== Data ==
-=-=-

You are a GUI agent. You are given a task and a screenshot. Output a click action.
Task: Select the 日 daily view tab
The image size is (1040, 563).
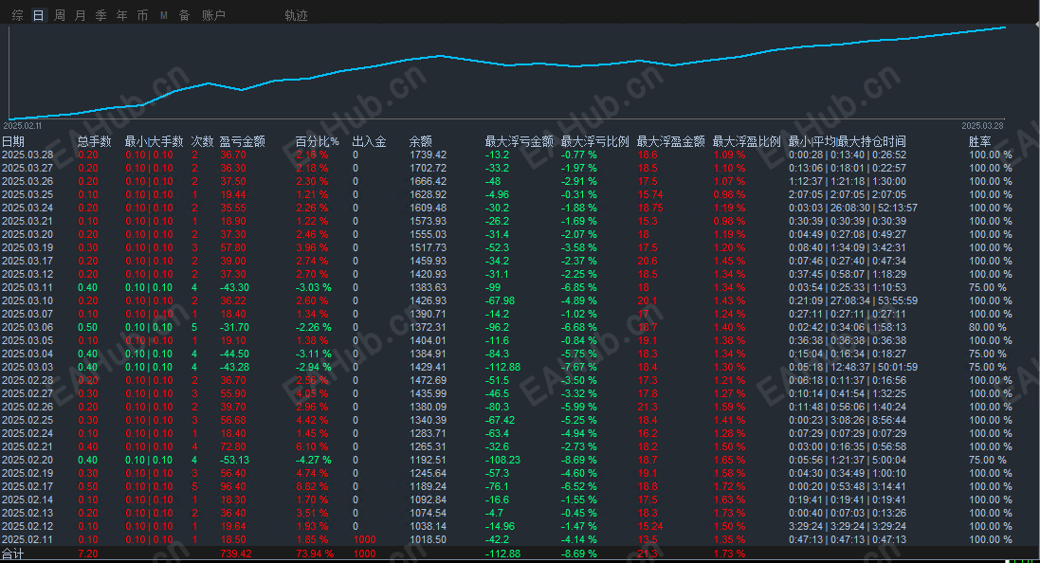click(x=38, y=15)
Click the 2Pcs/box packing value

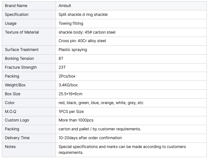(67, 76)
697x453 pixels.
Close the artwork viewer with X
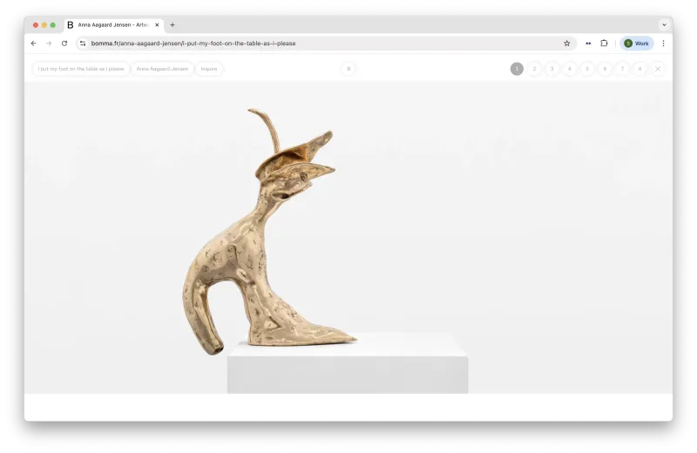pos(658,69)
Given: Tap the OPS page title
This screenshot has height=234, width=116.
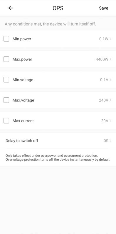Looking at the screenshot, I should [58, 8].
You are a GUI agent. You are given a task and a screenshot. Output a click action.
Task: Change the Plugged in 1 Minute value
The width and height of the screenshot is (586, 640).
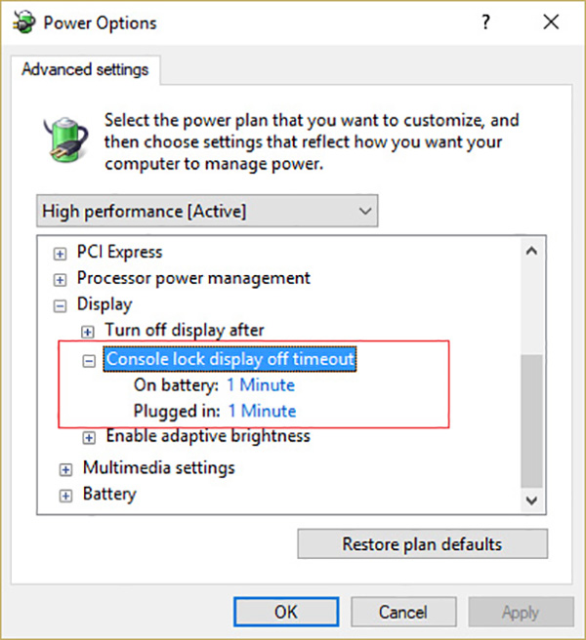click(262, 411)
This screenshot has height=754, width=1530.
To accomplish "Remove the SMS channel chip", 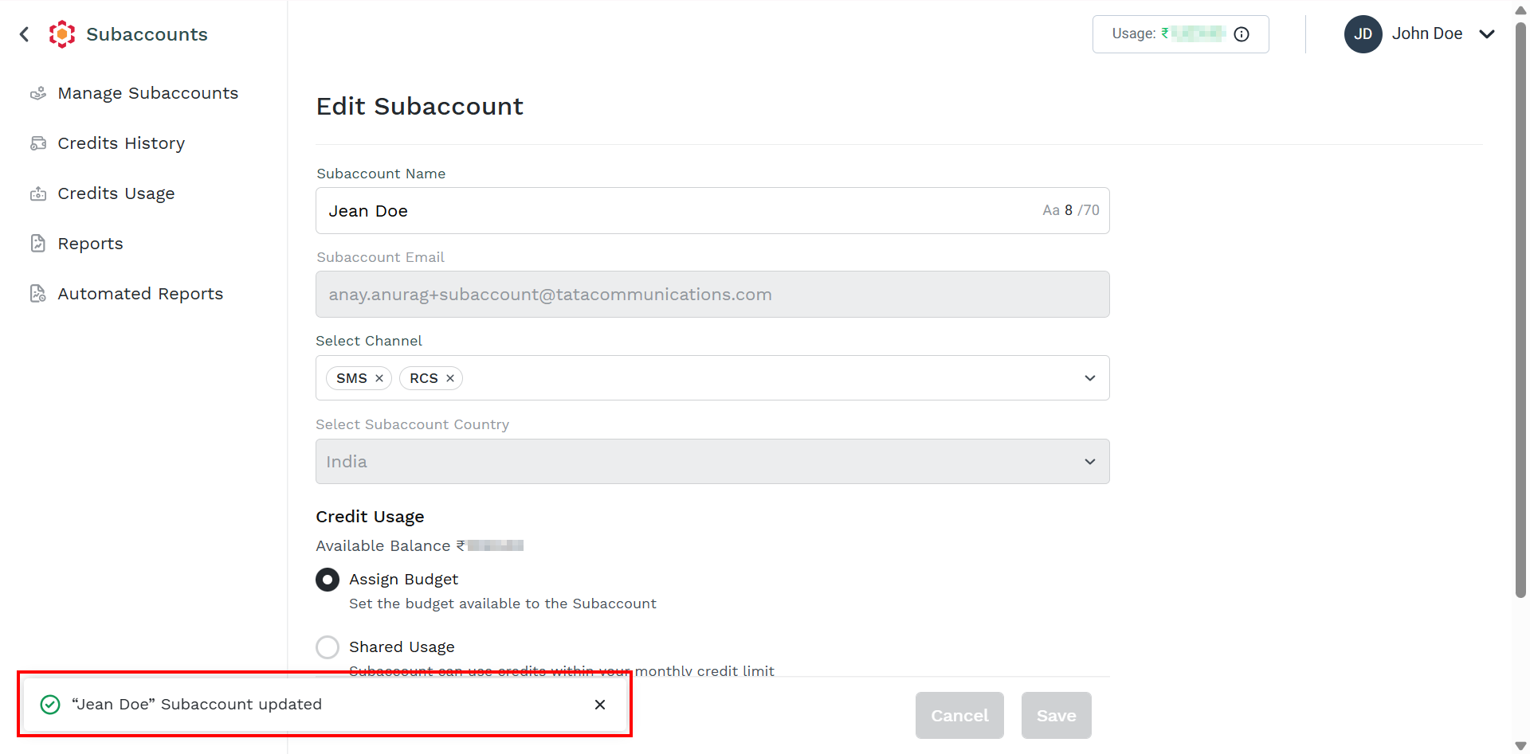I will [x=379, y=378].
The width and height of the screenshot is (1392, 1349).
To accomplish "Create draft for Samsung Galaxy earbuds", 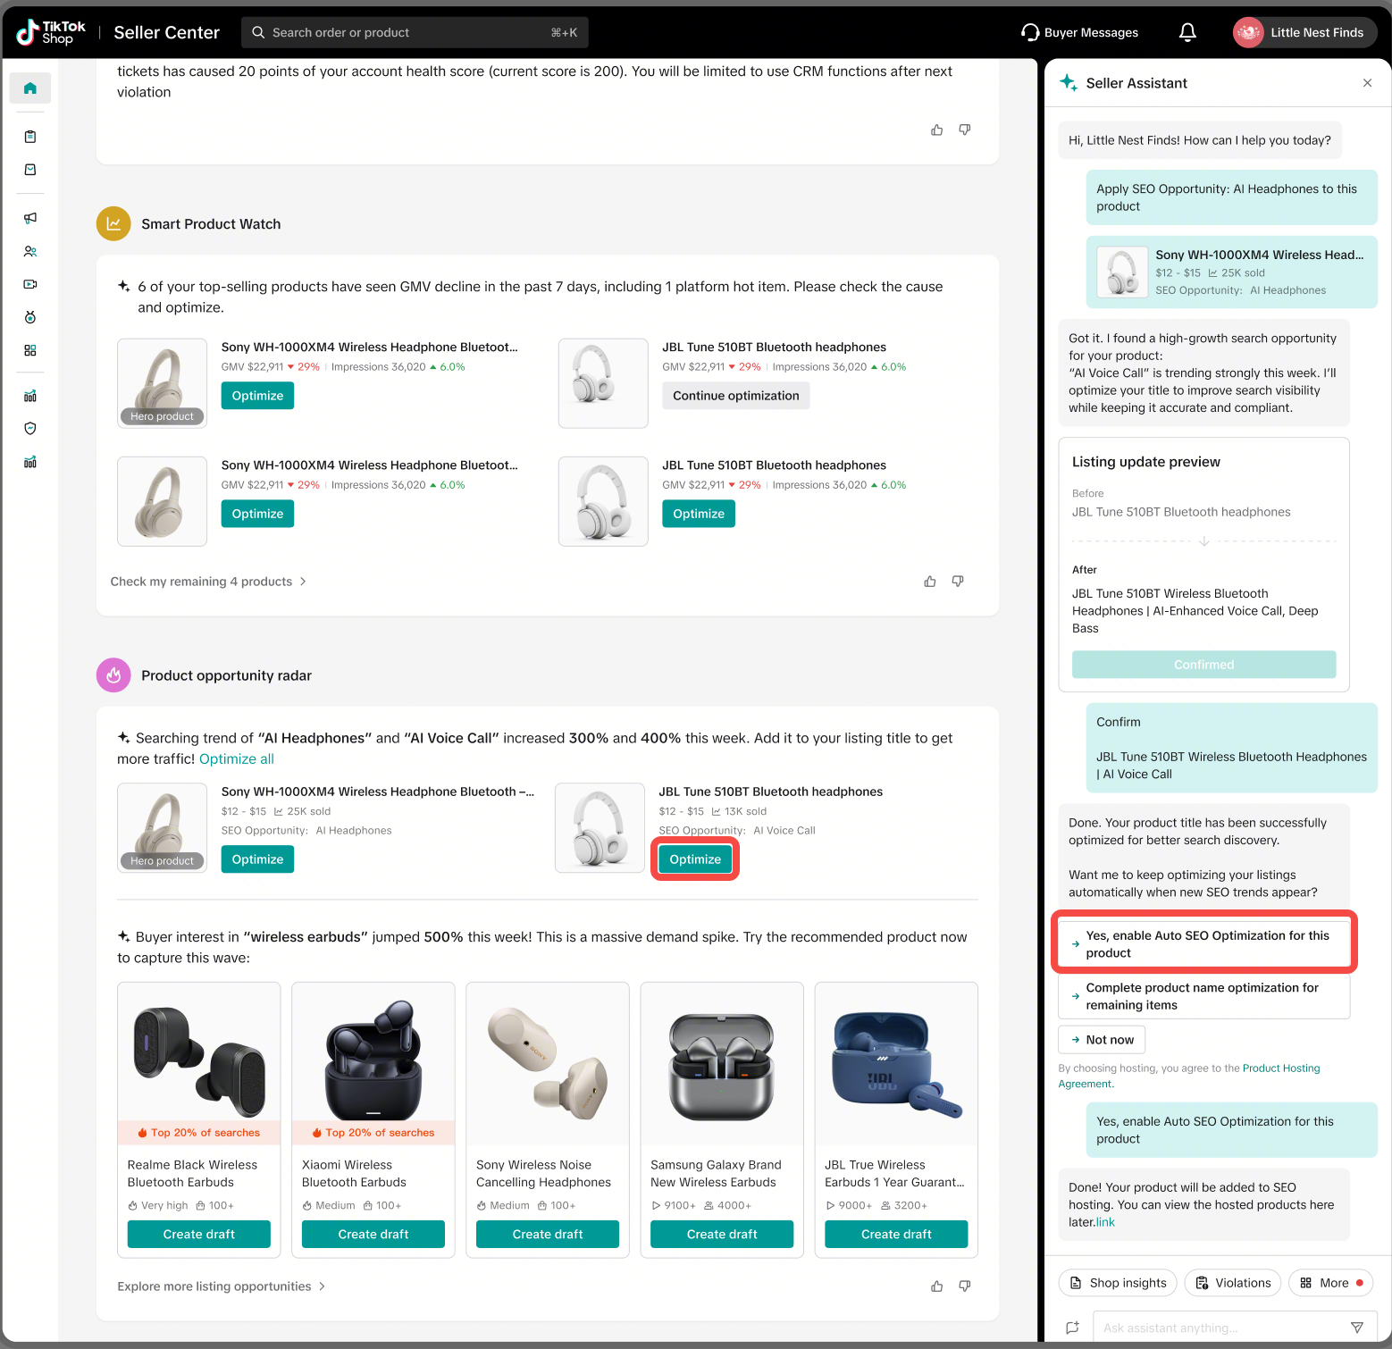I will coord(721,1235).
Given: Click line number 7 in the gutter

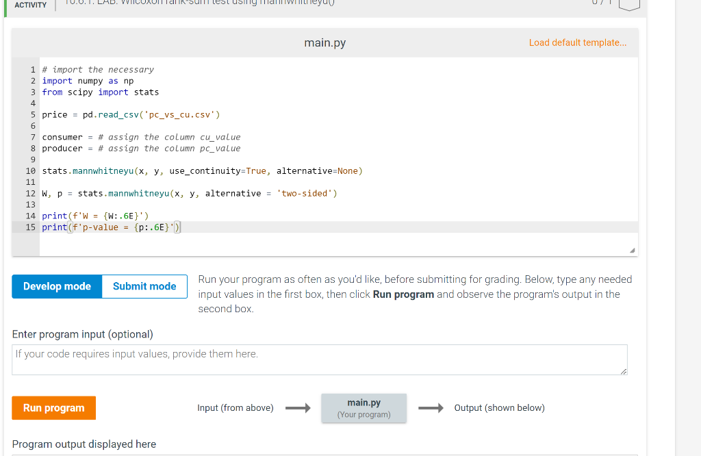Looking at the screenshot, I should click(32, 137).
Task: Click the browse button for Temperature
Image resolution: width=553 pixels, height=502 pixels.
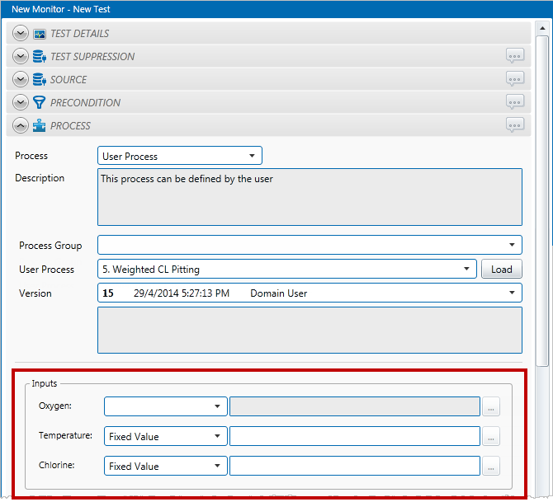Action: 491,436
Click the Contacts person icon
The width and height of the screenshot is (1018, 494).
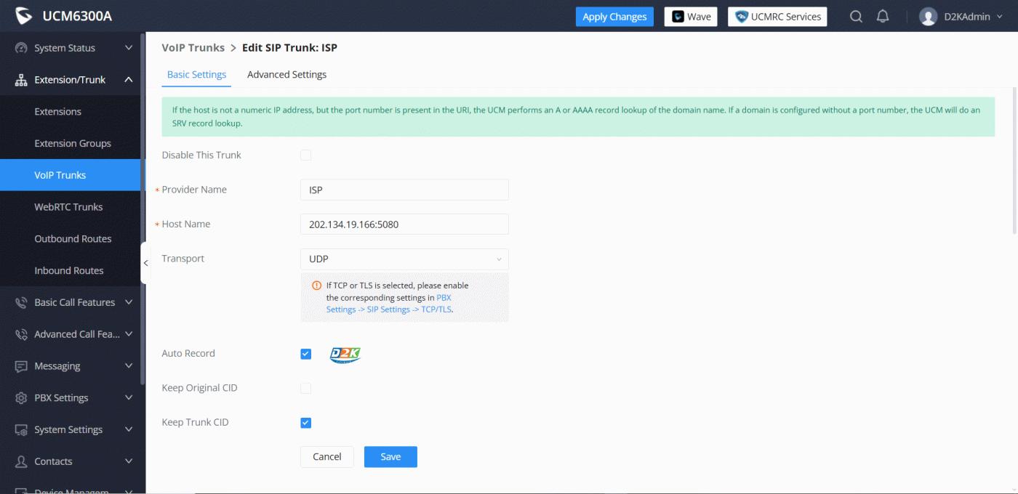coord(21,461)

-=-=-

== Instructions for the task ==
In the answer, the lines from the one containing "Given: Click line number 7 in the gutter" to the end of the records above must be written out exactly, both ends included; the pictures must not appear.

== Exercise solution ==
Given: Click line number 7 in the gutter

Looking at the screenshot, I should click(32, 137).
Task: Click the browse button for Temperature
Image resolution: width=553 pixels, height=502 pixels.
Action: 491,436
Click the Contacts person icon
The width and height of the screenshot is (1018, 494).
coord(21,461)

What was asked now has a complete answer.